« Faute — Lien de causalité — Préjudice », c’est le « rosa — rosae — rosam » des étudiants civilistes de première année. La règle est ancestrale et on la croyait sue de ceux qui font nos lois. Pourtant un projet d’ordonnance du ministère du travail, envisage sans désamparer de mettre en place un référentiel indicatif relatif à l’indemnisation des licenciements abusifs.

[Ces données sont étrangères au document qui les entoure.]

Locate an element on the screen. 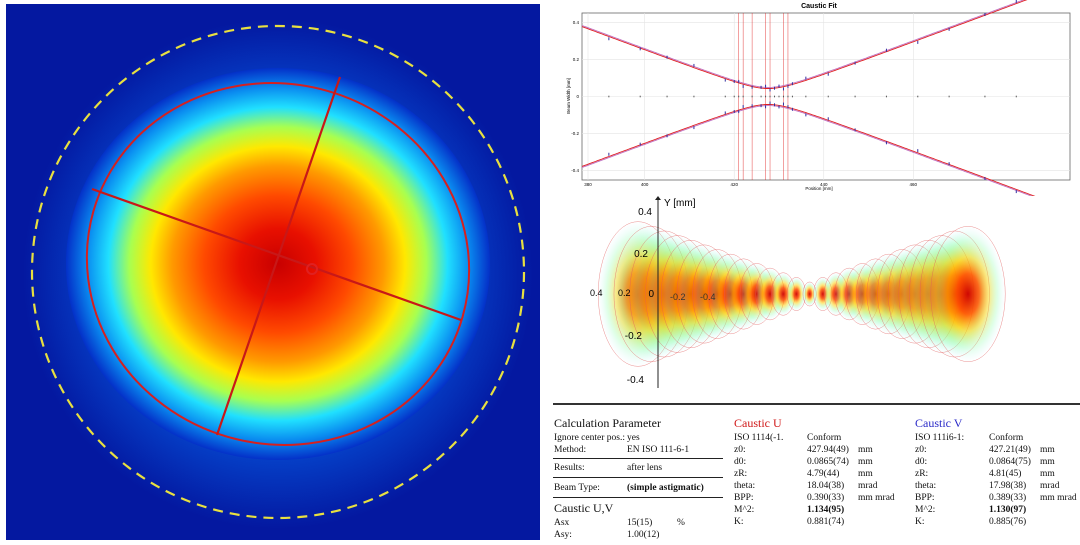 The height and width of the screenshot is (545, 1080). data-points is located at coordinates (812, 97).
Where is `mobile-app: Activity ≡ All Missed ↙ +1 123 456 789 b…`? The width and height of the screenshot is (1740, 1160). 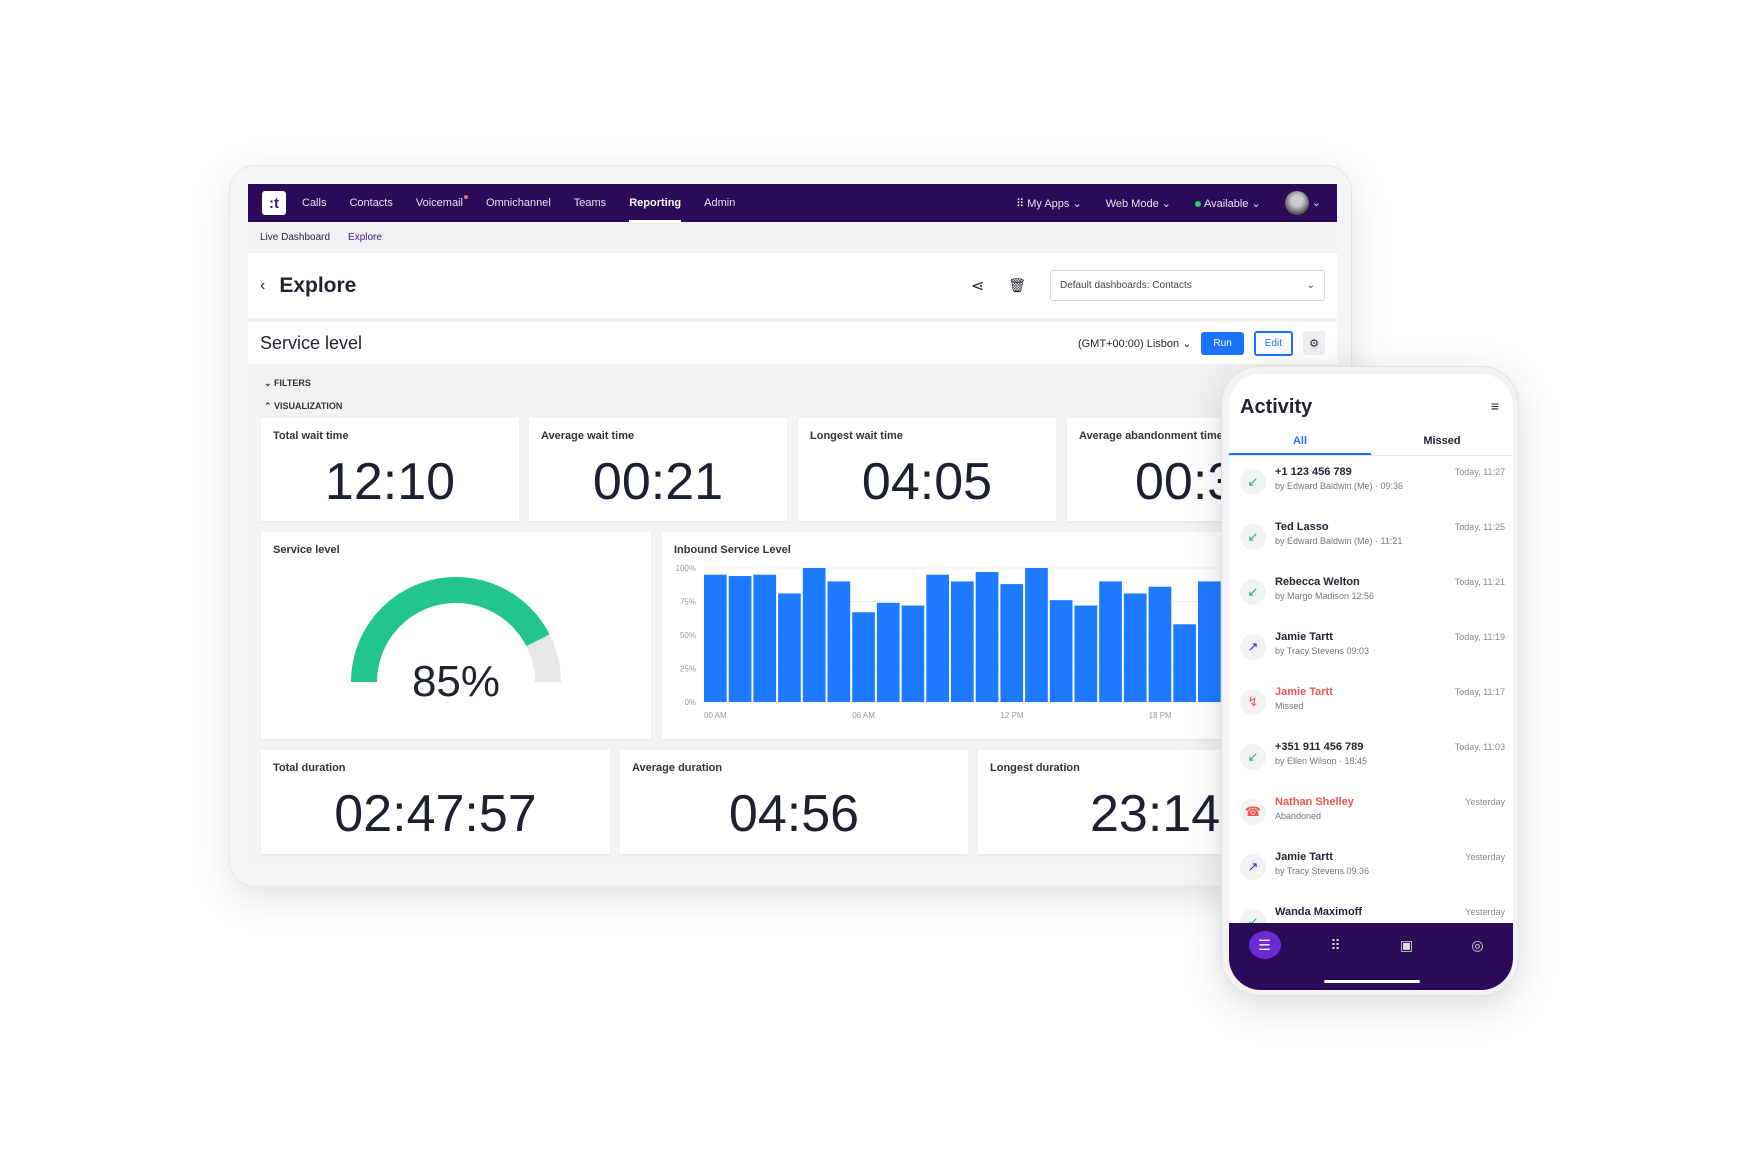
mobile-app: Activity ≡ All Missed ↙ +1 123 456 789 b… is located at coordinates (1371, 682).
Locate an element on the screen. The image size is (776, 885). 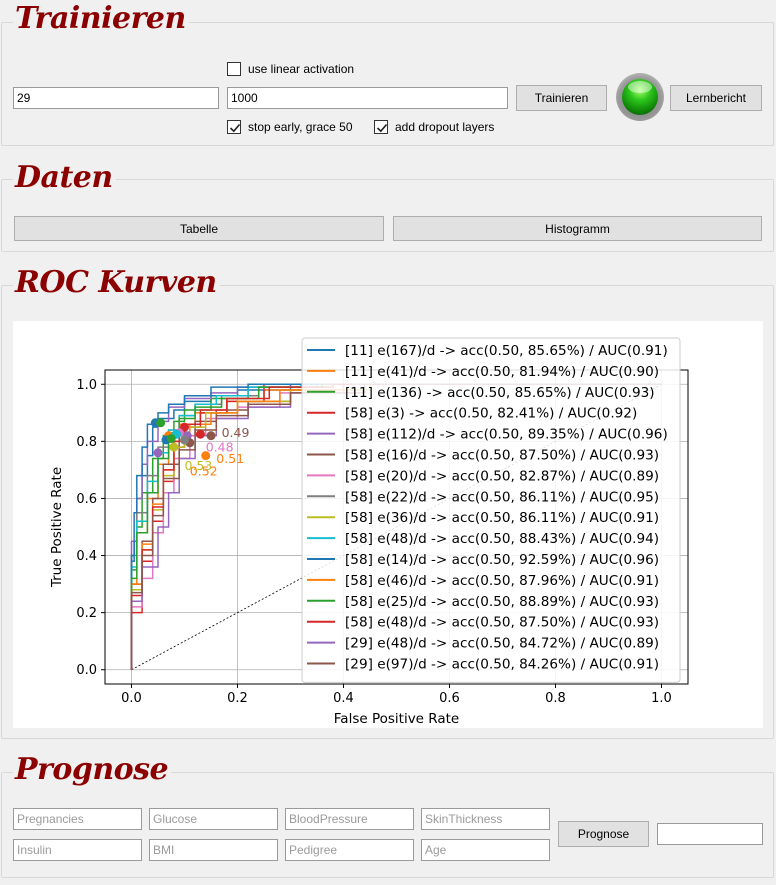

La mesure nous dit-on permettra de donner « sécurité et visibilité sur les contentieux potentiels » (sic !). L’idée n’est pas nouvelle, elle avait d’ores et déjà été introduite lors de la préparation de la loi n° 2015-990 du 6 août 2015, dite loi Macron et avait soulevée nombre de critiques de la part des juristes. Las, après être sortie par la petite porte, l’idée fait dorénavant une entrée en fanfare dans ce projet de cinq ordonnances sur “le renforcement du dialogue social”. Sans s’attarder sur le raisonnement inquiétant de nos gouvernants qui considérent que museler les juges renforce le dialogue social (!) , on peut déjà constater que cette barémisation trouverait à s’appliquer aux licenciement sans cause réelle ni sérieuse et donc… aux licenciements abusifs, l’abus étant en l’occurrence constitutif d’une faute à l’origine d’un préjudice subi par le salarié.
Fi donc du principe de la réparation intégrale, pierre angulaire de notre système de droit. Aux orties, le mécanisme de la responsabilité pour faute. Plutôt que de limiter l’existence d’une faute — car, dans les faits, c’est bien de cela dont il s’agit, le courage en moins de le reconnaître — on en limite l’indemnisation ! Ce projet d’ordonnance prévoit, ni plus ni moins, dans l’intérêt du fautif, la limitation de l’indemnisation du préjudice subi par la personne lésée. Il est difficile, enfin, de ne pas constater pour regretter —une fois encore — cette défiance manifeste qu’inspirent nos juges à nos gouvernants et les illogismes qu’elle provoque.
Je vous prédis l’favenir : la tentative de barémisation des préjudices corporels dans l’intérêt supérieur des régleurs soumis à des techniques assurantielles de prévisibilité du risque, solution qui permettra au surplus de ne plus recourir à l’office des juges, ces dangereux idéalistes qui pourraient bien être tentés de faire application de vieux principes tels que replacer la victime aussi exactement que possible dans la situation où elle se serait trouvée si l’acte dommageable n’avait pas eu lieu et ce sans aucun égard pour les états d’âme du fautif ou de son régleur… Et si cela devait survenir, souhaitons que la CEDH sache faire barrage à de telles chimères.
On aimerait parfois que ceux qui cassent le thermomètre pour faire descendre la température reviennent de temps à autres poser une fesse sur les bancs de la faculté de droit.